_Problème à résoudre_
Pouvez-vous recopier le passage de l'article sur Grégoire Deniau allant de « À 58 ans, il » jusqu'à « grave et posée. » inclus, en changeant « posée » en « calme » ?

Derrière la porte en bois de la dépendance, le portrait officiel de Staline côtoie un couteau Hmong et une tenue mortuaire islamiste. Des photos des conflits aux quatre coins du monde ornent les murs. L’atelier de Grégoire Deniau n’a rien d’une grange de paysan. Et pourtant…
Baroudeur incontesté, ce grand reporter a posé ses valises dans le Loir-et-Cher, à Cour-Cheverny, il y a huit ans. La maison familiale, qui date du XVe siècle, est entourée de 4 ha de vigne, 10 ha de prairie et 15 ha de forêt. À l’époque, le journaliste paraphrase Jacques Séguéla. « Si, à 50 ans, on n’a pas de salers, on a raté sa vie. » Le jour de son anniversaire, les vaches arrivent. Le réalisateur devient éleveur. Sept à huit bêtes rustiques paissent dans un pré « au naturel », sans bâtiment. « J’aime les salers car ce sont les seules mères qui ont besoin de leur veau pour débuter la traite. Elles me rappellent mon enfance dans les estancias de Bolivie et du Paraguay. » L’éleveur se passionne peu à peu pour la génétique, devient membre du herd-book salers et vend des taureaux pour la sélection.
« J’ai changé onze fois de voiture pour rejoindre Kaboul. »
À 58 ans, il alterne son métier d’agriculteur et ses reportages de guerre. « Un documentaire de 52 minutes nécessite environ deux ans de travail, dont dix à quinze jours à l’étranger. Également journaliste, ma femme, aidée par nos voisins, prend le relais pour les animaux. Je dois tourner à Mayotte prochainement mais je ne partirai qu’après les vêlages », explique Grégoire, de sa voix grave et posée.

_Données brutes_
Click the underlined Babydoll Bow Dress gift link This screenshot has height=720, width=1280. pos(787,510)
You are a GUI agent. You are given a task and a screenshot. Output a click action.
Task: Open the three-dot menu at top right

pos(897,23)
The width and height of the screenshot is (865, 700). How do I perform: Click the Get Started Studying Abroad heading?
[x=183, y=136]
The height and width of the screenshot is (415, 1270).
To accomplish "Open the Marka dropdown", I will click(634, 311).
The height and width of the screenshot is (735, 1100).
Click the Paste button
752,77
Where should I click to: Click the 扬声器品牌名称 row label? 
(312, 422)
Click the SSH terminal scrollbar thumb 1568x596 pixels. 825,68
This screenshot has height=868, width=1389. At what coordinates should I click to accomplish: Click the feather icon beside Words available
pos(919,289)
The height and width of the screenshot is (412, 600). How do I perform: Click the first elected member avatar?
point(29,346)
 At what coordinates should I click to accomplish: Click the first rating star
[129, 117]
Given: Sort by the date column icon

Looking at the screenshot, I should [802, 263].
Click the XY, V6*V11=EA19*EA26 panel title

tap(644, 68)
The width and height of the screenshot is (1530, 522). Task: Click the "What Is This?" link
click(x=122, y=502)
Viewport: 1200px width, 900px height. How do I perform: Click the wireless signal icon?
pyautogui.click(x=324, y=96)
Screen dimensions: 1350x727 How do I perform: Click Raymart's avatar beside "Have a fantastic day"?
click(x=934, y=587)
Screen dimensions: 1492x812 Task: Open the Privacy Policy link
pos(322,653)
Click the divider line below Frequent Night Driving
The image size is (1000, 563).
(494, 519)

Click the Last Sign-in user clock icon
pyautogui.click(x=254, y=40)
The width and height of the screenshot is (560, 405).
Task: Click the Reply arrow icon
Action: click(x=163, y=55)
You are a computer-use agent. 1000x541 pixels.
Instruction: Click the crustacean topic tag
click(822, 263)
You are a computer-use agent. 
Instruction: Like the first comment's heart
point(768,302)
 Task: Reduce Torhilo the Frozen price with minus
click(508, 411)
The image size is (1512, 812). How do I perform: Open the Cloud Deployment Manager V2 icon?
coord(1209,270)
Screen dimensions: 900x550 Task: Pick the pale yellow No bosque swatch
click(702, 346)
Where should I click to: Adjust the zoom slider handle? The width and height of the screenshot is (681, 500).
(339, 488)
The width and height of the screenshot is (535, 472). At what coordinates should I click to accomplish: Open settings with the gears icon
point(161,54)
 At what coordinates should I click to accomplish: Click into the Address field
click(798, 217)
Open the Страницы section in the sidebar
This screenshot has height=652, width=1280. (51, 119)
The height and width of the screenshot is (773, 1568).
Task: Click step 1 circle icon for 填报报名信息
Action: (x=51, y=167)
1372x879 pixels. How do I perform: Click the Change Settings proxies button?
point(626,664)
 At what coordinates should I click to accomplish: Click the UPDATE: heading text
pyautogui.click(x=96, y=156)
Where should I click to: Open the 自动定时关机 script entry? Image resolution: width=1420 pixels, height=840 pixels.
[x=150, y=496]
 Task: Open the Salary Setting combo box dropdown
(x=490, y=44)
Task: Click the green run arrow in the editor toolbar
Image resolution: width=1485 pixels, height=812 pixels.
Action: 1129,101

_Résultat attendu_
À 58 ans, il alterne son métier d’agriculteur et ses reportages de guerre. « Un documentaire de 52 minutes nécessite environ deux ans de travail, dont dix à quinze jours à l’étranger. Également journaliste, ma femme, aidée par nos voisins, prend le relais pour les animaux. Je dois tourner à Mayotte prochainement mais je ne partirai qu’après les vêlages », explique Grégoire, de sa voix grave et calme.